What to work on
Given the records below, would you repeat exactly the lines that begin at the one containing "You are a computer-use agent. This" and end at the one containing "Given: Click the tall", inclusive?

Data to examine
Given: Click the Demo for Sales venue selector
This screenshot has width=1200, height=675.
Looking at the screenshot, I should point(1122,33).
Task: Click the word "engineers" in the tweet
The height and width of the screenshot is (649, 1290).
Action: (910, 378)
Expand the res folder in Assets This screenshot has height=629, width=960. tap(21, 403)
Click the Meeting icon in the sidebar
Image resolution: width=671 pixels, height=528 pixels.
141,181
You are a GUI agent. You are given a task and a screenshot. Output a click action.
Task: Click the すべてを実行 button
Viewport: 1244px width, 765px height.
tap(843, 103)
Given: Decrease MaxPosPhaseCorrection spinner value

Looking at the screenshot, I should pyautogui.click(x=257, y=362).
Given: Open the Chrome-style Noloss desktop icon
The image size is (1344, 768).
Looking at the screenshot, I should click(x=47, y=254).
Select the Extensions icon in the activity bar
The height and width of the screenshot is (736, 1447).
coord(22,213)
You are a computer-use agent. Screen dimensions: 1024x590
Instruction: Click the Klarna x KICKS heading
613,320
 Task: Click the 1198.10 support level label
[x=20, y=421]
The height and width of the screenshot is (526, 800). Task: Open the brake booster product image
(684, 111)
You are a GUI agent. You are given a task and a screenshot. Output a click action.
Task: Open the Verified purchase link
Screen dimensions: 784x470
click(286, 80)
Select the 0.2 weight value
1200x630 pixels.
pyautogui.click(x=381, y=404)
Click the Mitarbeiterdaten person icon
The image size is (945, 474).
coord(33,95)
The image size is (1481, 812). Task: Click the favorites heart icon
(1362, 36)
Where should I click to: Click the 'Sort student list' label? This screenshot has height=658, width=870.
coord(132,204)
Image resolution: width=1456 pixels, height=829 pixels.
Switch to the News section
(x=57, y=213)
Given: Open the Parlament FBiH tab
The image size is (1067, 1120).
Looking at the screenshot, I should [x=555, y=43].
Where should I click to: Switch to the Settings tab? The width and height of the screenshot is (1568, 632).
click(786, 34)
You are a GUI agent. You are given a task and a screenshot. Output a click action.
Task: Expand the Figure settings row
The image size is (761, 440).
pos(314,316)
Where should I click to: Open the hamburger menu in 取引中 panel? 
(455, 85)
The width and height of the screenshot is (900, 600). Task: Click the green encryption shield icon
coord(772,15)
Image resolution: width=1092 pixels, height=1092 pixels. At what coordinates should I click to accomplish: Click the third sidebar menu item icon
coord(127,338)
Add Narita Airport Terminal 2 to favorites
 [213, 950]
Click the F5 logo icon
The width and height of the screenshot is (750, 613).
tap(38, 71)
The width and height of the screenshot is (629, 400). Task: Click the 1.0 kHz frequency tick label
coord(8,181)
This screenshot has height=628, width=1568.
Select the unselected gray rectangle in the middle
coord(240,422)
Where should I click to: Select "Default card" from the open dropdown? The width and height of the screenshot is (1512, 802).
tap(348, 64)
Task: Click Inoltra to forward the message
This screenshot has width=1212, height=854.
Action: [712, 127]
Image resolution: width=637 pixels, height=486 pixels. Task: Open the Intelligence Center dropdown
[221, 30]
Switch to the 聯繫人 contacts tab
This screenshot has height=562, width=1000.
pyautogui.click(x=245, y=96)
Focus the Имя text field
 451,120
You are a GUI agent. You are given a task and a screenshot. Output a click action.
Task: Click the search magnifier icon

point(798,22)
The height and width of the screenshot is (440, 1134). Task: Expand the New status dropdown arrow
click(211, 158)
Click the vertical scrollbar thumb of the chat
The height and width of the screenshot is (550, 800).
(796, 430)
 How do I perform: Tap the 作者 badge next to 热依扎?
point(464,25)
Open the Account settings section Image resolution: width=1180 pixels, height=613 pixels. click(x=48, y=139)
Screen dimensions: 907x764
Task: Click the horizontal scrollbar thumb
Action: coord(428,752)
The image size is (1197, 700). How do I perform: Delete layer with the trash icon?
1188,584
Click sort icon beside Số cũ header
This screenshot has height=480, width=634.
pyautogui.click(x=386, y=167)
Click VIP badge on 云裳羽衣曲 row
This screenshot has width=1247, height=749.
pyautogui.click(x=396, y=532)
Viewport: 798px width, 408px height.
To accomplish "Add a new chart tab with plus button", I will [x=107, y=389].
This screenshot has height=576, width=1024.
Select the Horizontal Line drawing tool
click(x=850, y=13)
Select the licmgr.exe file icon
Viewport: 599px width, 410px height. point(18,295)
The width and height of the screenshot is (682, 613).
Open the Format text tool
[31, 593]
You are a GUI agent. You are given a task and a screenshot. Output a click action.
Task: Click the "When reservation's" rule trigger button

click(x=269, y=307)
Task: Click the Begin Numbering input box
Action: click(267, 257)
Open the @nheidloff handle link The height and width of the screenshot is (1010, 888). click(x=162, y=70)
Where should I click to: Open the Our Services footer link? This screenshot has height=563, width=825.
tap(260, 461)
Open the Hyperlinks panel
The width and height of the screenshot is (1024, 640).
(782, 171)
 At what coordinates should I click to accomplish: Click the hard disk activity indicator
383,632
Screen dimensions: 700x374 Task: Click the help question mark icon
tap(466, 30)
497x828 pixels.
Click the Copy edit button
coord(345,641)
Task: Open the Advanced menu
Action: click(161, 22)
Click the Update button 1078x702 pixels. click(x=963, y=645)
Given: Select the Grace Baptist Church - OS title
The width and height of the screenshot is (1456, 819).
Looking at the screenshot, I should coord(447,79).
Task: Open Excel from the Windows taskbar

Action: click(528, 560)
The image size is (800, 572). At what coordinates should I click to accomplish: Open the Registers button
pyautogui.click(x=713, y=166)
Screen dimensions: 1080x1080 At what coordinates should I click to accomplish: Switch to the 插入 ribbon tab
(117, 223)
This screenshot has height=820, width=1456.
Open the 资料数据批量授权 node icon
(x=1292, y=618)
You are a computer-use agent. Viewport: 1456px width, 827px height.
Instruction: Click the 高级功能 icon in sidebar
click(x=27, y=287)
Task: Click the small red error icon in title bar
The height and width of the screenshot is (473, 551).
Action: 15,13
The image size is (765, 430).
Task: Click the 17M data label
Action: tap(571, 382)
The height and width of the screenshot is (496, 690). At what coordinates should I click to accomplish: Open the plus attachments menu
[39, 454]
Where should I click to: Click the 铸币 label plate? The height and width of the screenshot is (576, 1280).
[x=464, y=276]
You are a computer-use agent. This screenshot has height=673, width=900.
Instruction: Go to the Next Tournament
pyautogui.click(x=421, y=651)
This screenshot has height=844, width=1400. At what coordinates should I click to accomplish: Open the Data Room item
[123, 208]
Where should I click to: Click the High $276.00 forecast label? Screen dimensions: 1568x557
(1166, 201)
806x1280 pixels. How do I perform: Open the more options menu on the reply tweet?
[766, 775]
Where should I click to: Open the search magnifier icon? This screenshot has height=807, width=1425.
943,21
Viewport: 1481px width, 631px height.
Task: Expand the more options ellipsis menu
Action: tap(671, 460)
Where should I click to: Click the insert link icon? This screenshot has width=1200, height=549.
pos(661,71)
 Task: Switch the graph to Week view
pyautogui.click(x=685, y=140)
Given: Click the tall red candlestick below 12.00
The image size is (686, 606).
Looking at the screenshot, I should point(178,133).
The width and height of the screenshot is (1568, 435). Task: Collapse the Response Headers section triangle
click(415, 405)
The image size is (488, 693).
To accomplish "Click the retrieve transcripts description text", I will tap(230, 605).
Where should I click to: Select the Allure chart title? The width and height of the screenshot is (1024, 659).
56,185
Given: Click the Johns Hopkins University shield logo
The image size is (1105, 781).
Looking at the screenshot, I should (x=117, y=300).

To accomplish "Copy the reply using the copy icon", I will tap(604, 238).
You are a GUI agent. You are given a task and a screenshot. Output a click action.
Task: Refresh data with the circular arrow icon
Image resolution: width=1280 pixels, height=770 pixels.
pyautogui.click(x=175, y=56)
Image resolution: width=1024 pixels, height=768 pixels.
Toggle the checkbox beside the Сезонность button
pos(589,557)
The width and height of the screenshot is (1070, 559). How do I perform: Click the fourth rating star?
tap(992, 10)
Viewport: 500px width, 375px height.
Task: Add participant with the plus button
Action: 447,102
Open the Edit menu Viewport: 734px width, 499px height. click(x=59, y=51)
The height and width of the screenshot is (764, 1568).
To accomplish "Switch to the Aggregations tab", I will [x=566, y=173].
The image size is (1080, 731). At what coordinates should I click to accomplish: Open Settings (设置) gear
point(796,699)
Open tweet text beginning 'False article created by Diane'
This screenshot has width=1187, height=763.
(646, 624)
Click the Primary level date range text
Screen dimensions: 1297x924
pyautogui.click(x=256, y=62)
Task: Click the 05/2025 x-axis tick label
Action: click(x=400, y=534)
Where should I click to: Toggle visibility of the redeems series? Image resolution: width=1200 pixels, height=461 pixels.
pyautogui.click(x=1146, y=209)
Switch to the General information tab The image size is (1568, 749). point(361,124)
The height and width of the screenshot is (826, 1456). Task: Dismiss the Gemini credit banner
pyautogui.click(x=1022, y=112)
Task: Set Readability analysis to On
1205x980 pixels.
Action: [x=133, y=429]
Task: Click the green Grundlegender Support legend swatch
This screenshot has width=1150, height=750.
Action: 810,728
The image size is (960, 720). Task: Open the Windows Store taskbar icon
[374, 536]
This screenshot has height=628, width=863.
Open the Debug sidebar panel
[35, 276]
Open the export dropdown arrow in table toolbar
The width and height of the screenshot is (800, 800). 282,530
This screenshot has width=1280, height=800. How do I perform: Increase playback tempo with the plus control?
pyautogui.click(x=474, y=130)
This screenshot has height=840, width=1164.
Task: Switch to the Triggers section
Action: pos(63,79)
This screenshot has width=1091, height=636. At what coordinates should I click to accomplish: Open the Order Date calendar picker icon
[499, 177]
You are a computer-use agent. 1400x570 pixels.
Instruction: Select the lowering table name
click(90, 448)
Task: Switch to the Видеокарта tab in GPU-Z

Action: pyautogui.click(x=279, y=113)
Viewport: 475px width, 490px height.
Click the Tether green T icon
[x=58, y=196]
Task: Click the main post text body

Answer for the task
You are a computer-use agent. This screenshot has height=673, width=900.
Instruction: Go to the Next Tournament
pyautogui.click(x=421, y=651)
This screenshot has height=844, width=1400. At what coordinates should I click to accomplish: Open the Data Room item
[123, 208]
Where should I click to: Click the High $276.00 forecast label? Screen dimensions: 1568x557
(1166, 201)
806x1280 pixels. How do I perform: Open the more options menu on the reply tweet?
[766, 775]
Where should I click to: Open the search magnifier icon? This screenshot has height=807, width=1425.
943,21
Viewport: 1481px width, 631px height.
Task: Expand the more options ellipsis menu
Action: tap(671, 460)
Where should I click to: Click the insert link icon? This screenshot has width=1200, height=549.
pos(661,71)
 Task: Switch the graph to Week view
pyautogui.click(x=685, y=140)
Given: Click the tall red candlestick below 12.00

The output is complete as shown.